I just got home after almost five weeks in hospital. Prior to this admission, the longest I'd stayed in hospital at any one time was two weeks. During those two weeks I was desperate to get home, and I was so happy once I got home. This time, I was really homesick for about the first week - all I wanted to do was go home. It was so bad they gave me Valium. Then the homesickness past, I gave up the Valium, and felt basically ok about being in hospital for the other four weeks.

I desperately wanted to go home and see my dog, and I was longing to use my own, private, clean shower, but apart from missing those two things, it was just a matter of getting through each day without getting too bored. So when I got home the other day, I didn't feel the relief I expected. I'm very happy to be with my dog again, but other than that I just feel kind of blah. I thought I'd prefer it when I got home and could eat what I liked rather than making do with snacks and yucky NHS food, but since I'm still having to stuff myself with food I don't want in order to keep my weight up, I'm still finding eating difficult.

I just expected to feel happy once I got home again, but I don't. For weeks the only goal on my mind was to get out of hospital. Now I don't have a goal anymore. It's not that I've become institutionalised - being out of hospital doesn't make me feel afraid and I don't particularly want to go back there - I just feel depressed and don't understand why I'm not glad to be home like I was after previous hospital stays.
 

DJW

Forum Monitor
Hey. I understand how you're feeling.

I've had a couple 8 week stays, 5 week stay and many 2 week stays. I'm always glad to be home but it feels weird to me. I think part of it is re-adjusting to 'new' surroundings. It takes time but it will pass.

Sending you my support.
 
I have been hospitalised for more than 1 year in the past 2.5 years of my severe anal region Crohns activitiy. The bore factor while beeing in the hospital was so high. The boredom in my case was made worser due to the fact I was on the VAC therapy during 8 months and wasnt allowed to leave my bed! My backpain and joints was horrible, besides from the wound and constant VAC suction on to the wound. So... sorry about all the complaining I do from my experiences on YOUR post! :) To get to the point I have had my whole house redone so the horrible ''Crohns'' vibe was ''refixed''! New furniture, floor had the walls repainted etc. Tottaly understandeble that youre not feeling quite good aready. I hereby send you a positive VIBE from me, your Crohnie colleque who is there with you mate! ::::::)))
 
Flarkie - don't worry about complaining on my thread - it sounds like you have a very valid reason to do so! I can't imagine how you coped with being in bed that long. What is VAC therapy? I've never heard of it.

[Data entries]
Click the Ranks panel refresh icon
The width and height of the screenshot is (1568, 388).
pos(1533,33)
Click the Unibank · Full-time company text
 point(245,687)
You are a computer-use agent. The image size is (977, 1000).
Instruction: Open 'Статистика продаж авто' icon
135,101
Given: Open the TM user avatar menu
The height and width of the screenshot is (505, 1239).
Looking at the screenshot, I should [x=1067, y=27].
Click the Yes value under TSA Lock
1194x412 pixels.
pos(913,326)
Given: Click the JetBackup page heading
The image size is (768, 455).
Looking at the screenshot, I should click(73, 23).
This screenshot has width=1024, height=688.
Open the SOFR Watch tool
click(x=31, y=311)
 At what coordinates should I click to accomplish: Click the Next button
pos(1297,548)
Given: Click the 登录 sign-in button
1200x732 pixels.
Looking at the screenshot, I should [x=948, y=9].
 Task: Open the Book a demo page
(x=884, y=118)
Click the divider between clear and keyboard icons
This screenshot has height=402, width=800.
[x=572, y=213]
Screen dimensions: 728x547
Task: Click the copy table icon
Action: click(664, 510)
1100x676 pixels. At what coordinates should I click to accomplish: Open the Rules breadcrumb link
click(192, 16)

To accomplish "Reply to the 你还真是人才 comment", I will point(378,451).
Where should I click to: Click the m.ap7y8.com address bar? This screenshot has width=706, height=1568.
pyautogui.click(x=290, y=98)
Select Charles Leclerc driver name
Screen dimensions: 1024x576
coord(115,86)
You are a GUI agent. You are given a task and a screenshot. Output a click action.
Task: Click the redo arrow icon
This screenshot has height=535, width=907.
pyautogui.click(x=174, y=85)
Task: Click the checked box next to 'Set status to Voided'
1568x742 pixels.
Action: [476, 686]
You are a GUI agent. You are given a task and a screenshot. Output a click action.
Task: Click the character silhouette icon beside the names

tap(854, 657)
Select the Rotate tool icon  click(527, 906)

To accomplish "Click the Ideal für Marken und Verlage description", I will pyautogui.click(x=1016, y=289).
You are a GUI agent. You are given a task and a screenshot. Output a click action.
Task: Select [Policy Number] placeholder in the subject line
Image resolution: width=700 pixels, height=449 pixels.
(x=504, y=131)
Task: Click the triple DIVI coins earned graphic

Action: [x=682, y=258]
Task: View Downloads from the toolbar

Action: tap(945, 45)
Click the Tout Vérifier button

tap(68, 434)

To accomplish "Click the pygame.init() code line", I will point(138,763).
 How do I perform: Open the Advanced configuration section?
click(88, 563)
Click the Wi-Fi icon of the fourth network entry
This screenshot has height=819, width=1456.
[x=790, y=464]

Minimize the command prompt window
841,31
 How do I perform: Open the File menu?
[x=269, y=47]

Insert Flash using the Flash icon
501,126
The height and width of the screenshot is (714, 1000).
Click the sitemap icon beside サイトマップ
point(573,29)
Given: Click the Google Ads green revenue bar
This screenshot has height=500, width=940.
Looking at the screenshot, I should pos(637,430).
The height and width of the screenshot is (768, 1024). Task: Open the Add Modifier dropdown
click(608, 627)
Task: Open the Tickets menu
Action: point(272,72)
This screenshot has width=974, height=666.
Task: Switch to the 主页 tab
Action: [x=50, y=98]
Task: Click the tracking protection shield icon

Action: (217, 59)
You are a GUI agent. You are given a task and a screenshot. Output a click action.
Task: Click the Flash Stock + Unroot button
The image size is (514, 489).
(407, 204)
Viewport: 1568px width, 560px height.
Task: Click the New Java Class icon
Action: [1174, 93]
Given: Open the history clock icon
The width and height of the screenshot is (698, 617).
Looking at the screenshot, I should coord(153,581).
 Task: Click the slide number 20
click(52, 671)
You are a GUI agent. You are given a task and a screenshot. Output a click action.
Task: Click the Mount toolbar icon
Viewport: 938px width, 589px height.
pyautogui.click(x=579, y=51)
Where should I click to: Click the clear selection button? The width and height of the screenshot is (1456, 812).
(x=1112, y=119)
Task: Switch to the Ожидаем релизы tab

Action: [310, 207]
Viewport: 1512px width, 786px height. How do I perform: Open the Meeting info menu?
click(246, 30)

TASK BRIEF:
Transcribe the forum thread about returning home after a hospital stay word for word, from "I just expected" up to and including "you my support.".

ANSWER TO THE EXERCISE:
I just expected to feel happy once I got home again, but I don't. For weeks the only goal on my mind was to get out of hospital. Now I don't have a goal anymore. It's not that I've become institutionalised - being out of hospital doesn't make me feel afraid and I don't particularly want to go back there - I just feel depressed and don't understand why I'm not glad to be home like I was after previous hospital stays.
 

DJW

Forum Monitor
Hey. I understand how you're feeling.

I've had a couple 8 week stays, 5 week stay and many 2 week stays. I'm always glad to be home but it feels weird to me. I think part of it is re-adjusting to 'new' surroundings. It takes time but it will pass.

Sending you my support.